Le Dr Hamza Guedira confirme. "Notre gouvernement doit encourager l’industrie nationale, qui a déjà fait ses preuves lors de la pandémie de Covid-19, durant laquelle le marché était alimenté en médicaments sans aucun problème. Il faut encourager tous les intervenants dans l’écosystème du médicament, surtout le réseau de distribution national. Il ne suffit pas d’avoir un médicament ou de l’importer ; il faut l’acheminer vers toutes les régions du pays. Actuellement, le décret de fixation des prix accorde une marge de 2% aux grossistes. Il est donc difficile que ces derniers l’acheminent vers toutes les régions du Royaume, ce qui explique la disponibilité de certains médicaments à Casablanca et pas à Oujda par exemple."

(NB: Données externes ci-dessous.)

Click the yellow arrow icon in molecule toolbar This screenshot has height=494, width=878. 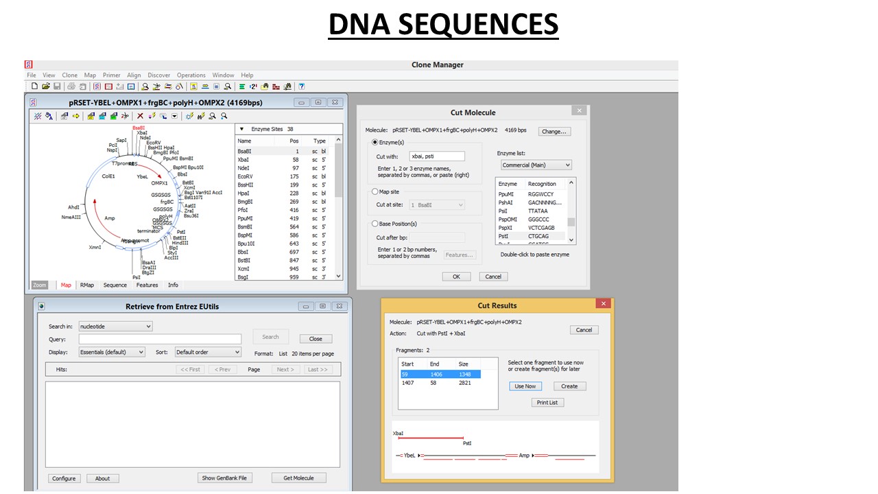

Ce problème de marge se pose également pour les pharmaciens, notamment pour les produits des tranches T3 et T4, pour lesquels les marges ne dépassent pas 400 DH.

Notre source au sein de la Fédération des syndicats des pharmaciens estime quant à elle que le Maroc devrait créer une industrie pour la production des matières premières destinées à la production des médicaments, pour ne plus être dépendant d’autres pays.